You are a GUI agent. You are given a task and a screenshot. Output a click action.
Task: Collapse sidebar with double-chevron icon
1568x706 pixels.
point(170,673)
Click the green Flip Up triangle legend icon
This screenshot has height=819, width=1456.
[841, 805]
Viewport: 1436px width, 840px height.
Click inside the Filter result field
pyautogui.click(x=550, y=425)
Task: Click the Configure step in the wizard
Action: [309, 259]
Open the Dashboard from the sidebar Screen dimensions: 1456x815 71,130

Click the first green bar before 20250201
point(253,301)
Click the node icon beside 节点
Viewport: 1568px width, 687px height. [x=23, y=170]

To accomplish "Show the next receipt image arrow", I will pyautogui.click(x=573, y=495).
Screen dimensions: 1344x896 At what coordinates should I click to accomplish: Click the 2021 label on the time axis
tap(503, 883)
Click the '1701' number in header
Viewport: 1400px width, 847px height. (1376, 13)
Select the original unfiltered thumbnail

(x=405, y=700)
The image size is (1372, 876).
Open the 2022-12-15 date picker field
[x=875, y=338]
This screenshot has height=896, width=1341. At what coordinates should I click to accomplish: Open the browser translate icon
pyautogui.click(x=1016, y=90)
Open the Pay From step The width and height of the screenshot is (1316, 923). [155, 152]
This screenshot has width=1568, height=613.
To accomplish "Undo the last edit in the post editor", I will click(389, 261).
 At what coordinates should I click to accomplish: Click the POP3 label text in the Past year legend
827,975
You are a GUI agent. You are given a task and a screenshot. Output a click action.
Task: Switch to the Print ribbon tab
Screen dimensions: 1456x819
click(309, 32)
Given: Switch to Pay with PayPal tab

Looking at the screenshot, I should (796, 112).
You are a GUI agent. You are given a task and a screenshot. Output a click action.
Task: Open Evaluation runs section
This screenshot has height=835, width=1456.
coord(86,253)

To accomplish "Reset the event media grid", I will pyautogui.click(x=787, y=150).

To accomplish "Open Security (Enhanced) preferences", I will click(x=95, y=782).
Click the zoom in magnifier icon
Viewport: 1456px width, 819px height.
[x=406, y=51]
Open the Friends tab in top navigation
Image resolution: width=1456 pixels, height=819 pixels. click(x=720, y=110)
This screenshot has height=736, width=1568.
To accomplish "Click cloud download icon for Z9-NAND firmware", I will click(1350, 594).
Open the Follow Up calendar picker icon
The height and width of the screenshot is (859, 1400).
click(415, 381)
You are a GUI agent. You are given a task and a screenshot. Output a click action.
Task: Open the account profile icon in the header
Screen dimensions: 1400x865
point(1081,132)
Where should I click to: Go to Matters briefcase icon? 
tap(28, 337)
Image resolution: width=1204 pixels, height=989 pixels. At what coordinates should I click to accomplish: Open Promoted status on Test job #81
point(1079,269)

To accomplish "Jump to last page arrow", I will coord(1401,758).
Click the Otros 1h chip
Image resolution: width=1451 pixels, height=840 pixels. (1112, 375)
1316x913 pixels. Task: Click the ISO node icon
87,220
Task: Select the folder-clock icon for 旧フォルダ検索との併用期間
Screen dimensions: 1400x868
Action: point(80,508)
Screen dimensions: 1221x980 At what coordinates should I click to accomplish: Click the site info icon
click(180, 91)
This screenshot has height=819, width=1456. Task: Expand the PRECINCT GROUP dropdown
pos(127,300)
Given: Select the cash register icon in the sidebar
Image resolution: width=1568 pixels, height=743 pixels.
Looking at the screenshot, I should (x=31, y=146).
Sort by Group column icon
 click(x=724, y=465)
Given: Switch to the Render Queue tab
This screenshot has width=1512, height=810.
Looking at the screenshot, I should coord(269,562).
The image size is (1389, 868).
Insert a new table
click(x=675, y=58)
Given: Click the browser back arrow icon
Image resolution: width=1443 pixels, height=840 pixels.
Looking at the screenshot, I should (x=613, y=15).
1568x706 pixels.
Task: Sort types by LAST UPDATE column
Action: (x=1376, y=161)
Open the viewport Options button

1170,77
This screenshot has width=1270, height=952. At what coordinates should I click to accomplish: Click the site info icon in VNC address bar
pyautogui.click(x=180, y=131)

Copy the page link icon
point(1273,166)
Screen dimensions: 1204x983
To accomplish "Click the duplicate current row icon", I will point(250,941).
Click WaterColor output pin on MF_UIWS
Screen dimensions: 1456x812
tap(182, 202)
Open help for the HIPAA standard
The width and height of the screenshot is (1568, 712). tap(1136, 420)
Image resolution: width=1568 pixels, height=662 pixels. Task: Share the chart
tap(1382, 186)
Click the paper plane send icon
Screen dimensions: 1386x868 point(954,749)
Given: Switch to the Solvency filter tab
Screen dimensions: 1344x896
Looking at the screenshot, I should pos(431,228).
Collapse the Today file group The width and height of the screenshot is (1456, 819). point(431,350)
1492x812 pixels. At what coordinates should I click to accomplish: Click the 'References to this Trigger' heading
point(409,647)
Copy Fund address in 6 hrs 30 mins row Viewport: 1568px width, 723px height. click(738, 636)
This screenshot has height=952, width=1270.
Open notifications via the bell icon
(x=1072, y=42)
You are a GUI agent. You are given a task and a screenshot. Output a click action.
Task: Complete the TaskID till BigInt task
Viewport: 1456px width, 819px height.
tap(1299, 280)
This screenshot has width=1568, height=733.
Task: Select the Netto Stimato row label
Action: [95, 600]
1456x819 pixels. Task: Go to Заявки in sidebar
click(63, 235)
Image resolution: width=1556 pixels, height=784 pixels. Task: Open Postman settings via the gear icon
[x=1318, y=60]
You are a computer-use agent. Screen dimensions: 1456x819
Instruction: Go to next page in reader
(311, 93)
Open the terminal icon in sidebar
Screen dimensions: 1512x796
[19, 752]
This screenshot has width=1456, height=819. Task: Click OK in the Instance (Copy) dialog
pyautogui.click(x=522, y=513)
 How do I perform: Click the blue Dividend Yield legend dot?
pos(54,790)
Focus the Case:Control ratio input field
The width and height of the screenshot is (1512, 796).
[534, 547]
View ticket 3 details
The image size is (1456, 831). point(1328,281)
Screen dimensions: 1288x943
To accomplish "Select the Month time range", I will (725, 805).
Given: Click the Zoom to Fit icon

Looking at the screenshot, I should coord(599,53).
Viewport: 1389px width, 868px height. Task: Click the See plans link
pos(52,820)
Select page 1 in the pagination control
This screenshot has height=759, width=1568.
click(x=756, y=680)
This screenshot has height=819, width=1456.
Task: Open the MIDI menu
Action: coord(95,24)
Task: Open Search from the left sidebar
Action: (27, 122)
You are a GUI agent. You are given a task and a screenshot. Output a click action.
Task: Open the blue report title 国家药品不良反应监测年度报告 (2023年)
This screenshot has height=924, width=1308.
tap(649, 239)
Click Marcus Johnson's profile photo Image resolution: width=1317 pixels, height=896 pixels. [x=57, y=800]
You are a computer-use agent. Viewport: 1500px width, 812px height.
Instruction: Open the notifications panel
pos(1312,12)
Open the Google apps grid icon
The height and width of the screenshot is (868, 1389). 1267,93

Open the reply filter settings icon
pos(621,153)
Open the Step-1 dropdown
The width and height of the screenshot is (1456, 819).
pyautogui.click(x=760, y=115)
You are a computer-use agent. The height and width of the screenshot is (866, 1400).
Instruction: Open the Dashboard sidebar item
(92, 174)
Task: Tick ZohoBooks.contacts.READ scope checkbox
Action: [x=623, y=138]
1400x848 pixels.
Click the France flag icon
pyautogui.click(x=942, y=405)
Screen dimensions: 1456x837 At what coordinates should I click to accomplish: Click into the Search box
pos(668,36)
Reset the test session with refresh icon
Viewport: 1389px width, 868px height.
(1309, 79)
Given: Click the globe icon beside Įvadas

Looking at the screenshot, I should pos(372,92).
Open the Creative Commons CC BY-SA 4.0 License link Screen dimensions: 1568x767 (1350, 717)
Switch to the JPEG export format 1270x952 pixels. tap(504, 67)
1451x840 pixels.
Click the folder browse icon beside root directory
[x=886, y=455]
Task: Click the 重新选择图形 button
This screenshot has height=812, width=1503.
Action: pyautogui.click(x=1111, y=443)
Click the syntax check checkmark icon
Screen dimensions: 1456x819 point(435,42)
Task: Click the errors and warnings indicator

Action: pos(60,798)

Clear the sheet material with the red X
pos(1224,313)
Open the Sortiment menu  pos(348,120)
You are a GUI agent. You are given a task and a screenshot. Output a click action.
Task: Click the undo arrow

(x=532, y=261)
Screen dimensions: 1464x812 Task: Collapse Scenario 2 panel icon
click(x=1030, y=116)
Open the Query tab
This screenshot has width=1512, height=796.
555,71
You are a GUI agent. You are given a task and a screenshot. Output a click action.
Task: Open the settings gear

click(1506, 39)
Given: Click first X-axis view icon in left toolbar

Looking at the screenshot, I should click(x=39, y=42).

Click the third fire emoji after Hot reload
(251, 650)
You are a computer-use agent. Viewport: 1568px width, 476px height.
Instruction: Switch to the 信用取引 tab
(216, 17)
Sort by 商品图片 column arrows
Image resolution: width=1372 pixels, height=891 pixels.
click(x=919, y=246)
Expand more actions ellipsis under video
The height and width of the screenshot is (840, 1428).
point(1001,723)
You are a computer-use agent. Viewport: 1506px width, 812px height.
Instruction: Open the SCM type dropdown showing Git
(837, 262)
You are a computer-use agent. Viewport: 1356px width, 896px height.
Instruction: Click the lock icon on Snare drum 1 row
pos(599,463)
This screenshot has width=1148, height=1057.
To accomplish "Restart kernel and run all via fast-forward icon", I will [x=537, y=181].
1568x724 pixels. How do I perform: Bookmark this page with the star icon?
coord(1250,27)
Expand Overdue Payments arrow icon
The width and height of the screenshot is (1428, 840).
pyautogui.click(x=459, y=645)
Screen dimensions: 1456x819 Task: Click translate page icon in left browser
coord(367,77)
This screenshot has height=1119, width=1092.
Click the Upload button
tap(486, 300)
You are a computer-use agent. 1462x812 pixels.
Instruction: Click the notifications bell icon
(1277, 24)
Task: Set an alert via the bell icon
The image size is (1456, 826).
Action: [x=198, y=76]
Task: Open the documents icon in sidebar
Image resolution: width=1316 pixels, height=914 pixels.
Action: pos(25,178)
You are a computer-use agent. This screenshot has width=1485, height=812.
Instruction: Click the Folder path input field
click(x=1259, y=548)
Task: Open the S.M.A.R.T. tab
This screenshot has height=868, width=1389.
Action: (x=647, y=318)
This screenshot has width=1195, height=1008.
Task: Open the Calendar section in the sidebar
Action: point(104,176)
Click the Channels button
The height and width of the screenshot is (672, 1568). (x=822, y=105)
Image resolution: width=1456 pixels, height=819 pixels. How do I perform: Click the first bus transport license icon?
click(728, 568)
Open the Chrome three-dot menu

### WORK REQUIRED:
Everything above from the line with "Click the '1701' number in header" to the line with "This screenshot has width=1568, height=613.", both included, must be repeated exactly, and nothing outside that range.

### OUTPUT OF THE TASK:
Click the '1701' number in header
Viewport: 1400px width, 847px height. (1376, 13)
Select the original unfiltered thumbnail

(x=405, y=700)
The image size is (1372, 876).
Open the 2022-12-15 date picker field
[x=875, y=338]
This screenshot has height=896, width=1341. At what coordinates should I click to accomplish: Open the browser translate icon
pyautogui.click(x=1016, y=90)
Open the Pay From step The width and height of the screenshot is (1316, 923). [155, 152]
This screenshot has width=1568, height=613.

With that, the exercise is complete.